Entre os quatro institutos de pesquisa do Brasil que mais acertaram (confira aqui) a votação de Lula (PT) e Bolsonaro no 2º turno presidencial de 2022, a Quaest ouviu 2.004 eleitores, entre 13 e 17 de agosto, com margem de erro de 2 pontos para mais ou menos. E divulgou sua consulta em quatro partes: aprovação de governo (confira aqui) no dia 20, eleitoral (confira aqui) no dia 21 e sobre Bolsonaro no STF (confira aqui)  no dia 25 e sobre Moraes no dia 26.

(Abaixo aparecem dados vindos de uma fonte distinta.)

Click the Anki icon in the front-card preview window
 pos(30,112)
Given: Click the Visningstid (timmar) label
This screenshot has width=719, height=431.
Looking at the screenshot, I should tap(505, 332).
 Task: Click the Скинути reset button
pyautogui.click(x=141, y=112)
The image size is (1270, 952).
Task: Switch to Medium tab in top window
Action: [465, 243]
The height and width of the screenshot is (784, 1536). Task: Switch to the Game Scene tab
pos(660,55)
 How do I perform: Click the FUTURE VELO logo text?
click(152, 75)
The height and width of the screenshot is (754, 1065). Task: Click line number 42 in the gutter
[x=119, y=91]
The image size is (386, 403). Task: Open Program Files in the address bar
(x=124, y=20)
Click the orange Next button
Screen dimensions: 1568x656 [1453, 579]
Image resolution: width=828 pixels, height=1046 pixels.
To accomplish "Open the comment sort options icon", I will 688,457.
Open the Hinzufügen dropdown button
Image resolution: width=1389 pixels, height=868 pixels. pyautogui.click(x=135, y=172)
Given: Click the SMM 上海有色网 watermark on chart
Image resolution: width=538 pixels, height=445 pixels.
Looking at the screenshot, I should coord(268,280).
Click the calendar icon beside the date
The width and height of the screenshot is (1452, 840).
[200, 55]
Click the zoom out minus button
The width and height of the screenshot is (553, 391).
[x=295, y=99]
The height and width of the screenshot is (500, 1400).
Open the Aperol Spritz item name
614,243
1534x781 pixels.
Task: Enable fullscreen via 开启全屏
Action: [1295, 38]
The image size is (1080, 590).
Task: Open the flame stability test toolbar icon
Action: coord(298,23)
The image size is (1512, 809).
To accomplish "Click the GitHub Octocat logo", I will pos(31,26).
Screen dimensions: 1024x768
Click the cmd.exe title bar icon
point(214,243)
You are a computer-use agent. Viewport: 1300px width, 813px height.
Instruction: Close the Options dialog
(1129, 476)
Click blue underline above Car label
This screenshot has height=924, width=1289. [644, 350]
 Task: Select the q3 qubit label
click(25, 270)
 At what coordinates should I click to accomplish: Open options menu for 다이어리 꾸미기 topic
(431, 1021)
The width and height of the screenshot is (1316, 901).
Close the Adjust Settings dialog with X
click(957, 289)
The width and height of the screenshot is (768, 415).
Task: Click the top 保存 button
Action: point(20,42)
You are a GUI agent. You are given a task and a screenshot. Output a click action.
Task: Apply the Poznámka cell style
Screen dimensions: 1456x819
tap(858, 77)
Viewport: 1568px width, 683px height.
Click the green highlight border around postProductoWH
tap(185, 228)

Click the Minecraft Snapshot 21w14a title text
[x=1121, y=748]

William Passos, geógrafo com especialização doutoral em estatística no IBGE

— A Quaest de agosto apurou que 49% dos brasileiros consideram injusta a aplicação da lei Magnitsky contra Alexandre de Moraes, enquanto 39% consideram a punição como justa. Já no caso do impeachment do ministro do STF, a divisão é maior, registrando empate técnico: 46% dos brasileiros querem a saída do ministro da Corte e 43% são contra. Os brasileiros do Nordeste, com até 5 salários-mínimos de renda familiar e que votaram em Lula no 2º turno presidencial de 2022, são os mais favoráveis a Moraes — detalhou William Passos, geógrafo com especialização doutoral em estatística no IBGE.